## Source excerpt
It is challenging to manage staff when the employees, especially service staff, constantly quit their jobs. The reasons may vary. First, a host of positions, such as waiters or waitresses, are relatively temporary. Those applying for this job may be students earning extra pocket money or unemployed workers seeking a part-time job while finding a full-time one. As these staff have fulfilled their goals, they would move on and quit their current positions. Other reasons for high quits rates are low salary, staff cutback, business shutdowns, among others.
Staff resignation costs more expenses than you can imagine. According to Waspbarcode, when an employee leaves the job, the company loses at least 20% of the company’s salary. The lost expenses include the loss of productivity as
the employee quits the cost of finding and training a new replacement and the reduced productivity until the new employee can catch up with the work, among other expenses.
Inconsistencies when scaling up or extending
That a business is successful on a small scale doesn’t guarantee the same success when scaling up. Managers need to make sure that the quality of the food or beverage they offer among different branches is the same, the staff act in accordance with the same rules and values, among others so that there will be consistency over the whole management system.

## Recorded data
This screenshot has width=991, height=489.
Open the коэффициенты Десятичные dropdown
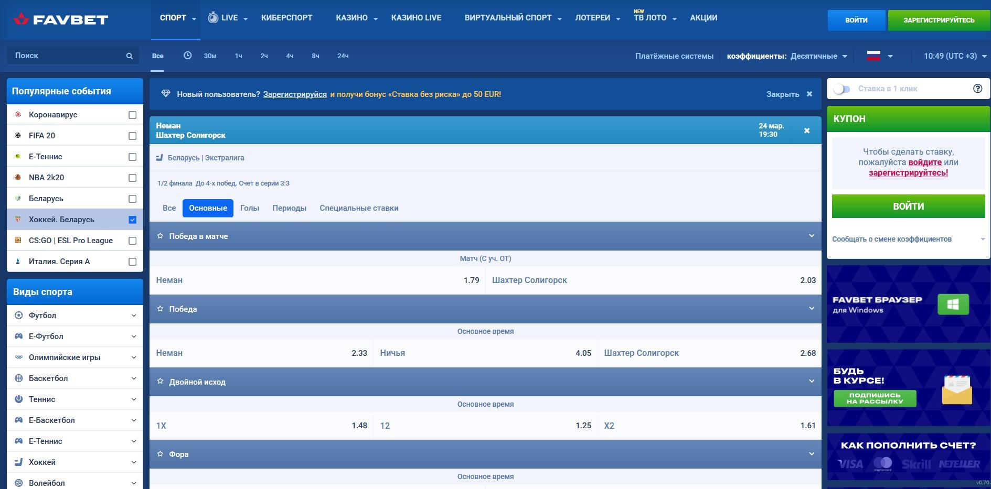[818, 56]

## The request
Decide whether each statement agrees with the passage on staff turnover and scaling up, answering yes or no and quoting the words from the passage that decide it.
1. Positions such as waiters or waitresses are described as relatively temporary.
2. Success on a small scale guarantees the same success when scaling up.
3. Low salary is given as one reason for high quit rates.
You can leave the data aside; none of it is needed.

## Output
1. Yes: "a host of positions, such as waiters or waitresses, are relatively temporary"
2. No: "That a business is successful on a small scale doesn’t guarantee the same success when scaling up."
3. Yes: "Other reasons for high quits rates are low salary"